As of the week before the start of the season, CrownBet (now BetEasy) had very close to the same order expressed in their odds – you could have had either of the Grand Finalists at $51 on a one-dollar bet when the season started. On the other hand, the chances of Adelaide making finals were only a $1.14-to-one bet, and you’d have lost that dollar.

Coming into the season, the players who were considered to be in the top 15 or so in the league by the AFLPA or The Roar included Rory Sloane (ADE), Dayne Zorko (BL), Scott Pendlebury (COL), Gary Ablett Jr. (GEE), Joel Selwood (GEE), Tom Lynch (GC), Josh Kelly (GWS), Robbie Gray (PA), Alex Rance (RCH), Josh Kennedy (SYD), Josh Kennedy (WC), and Marcus Bontempelli (WB).

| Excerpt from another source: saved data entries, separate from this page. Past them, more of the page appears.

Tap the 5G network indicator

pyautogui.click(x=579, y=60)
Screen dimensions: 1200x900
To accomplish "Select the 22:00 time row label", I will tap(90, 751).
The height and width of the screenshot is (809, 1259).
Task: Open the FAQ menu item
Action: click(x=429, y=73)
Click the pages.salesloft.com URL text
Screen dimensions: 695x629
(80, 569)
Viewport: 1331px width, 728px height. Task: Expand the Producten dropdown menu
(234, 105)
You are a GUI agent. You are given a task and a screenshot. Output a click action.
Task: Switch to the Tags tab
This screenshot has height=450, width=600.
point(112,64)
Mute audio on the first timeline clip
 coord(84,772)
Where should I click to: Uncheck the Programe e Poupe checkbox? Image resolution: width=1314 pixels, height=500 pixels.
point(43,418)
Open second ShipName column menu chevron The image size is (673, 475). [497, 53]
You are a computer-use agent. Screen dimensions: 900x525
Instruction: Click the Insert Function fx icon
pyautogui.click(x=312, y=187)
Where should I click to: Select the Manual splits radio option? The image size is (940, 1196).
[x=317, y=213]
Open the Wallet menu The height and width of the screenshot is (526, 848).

The top four were Dustin Martin (RCH), Patrick Dangerfield (GEE), Nat Fyfe (FR), and Lance Franklin (SYD) – usually in that approximate order.

By the end of the year, those four were all still top ten, but many of the others didn’t make our top 22 – often because of injuries, like Josh Kelly, or age, like Sydney’s Kennedy.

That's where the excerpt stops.